Published online Jul 1, 2004. doi: 10.3748/wjg.v10.i13.1898
Revised: January 8, 2004
Accepted: January 15, 2004
Published online: July 1, 2004
AIM: To study the effect of siRNA expressed from DNA vector on HBV replication.
METHODS: Human U6 promoter was amplified from genomic DNA and cloned into plasmid pUC18 to construct a mammalian siRNA expression vector pUC18U6. Then oligonucleotides coding for a short hairpin RNA against HBV were cloned into pUC18U6 to form pUC18U6HBVsir which was introduced into 2.2.15 cells by using liposome-mediated transfection. 2.2.15 cells transfected by pUC18U6 and pUC18U6GFPsir which expressed siRNA against green fluorescent protein and mock-transfected 2.2.15 cells were used as controls. Concentration of HBsAg in the supernatant of the transfected cells was measured by using solid-phase radioimmunoassay.

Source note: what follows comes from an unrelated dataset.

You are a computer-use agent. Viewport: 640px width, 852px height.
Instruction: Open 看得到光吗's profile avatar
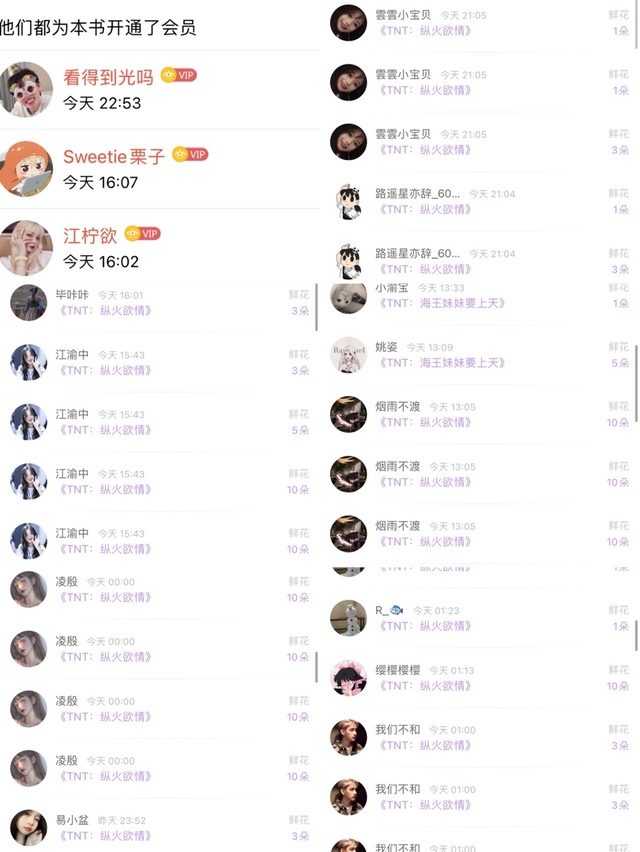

RESULTS: A mammalian siRNA expression vector pUC18U6 was constructed successfully. Compared with controls, pUC18U6HBVsir which expressed siRNA against HBV decreased concentration of HBsAg significantly by 44% (P < 0.05).
CONCLUSION: HBV replication in 2.2.15 cells is inhibited by siRNA expressed from the DNA vector.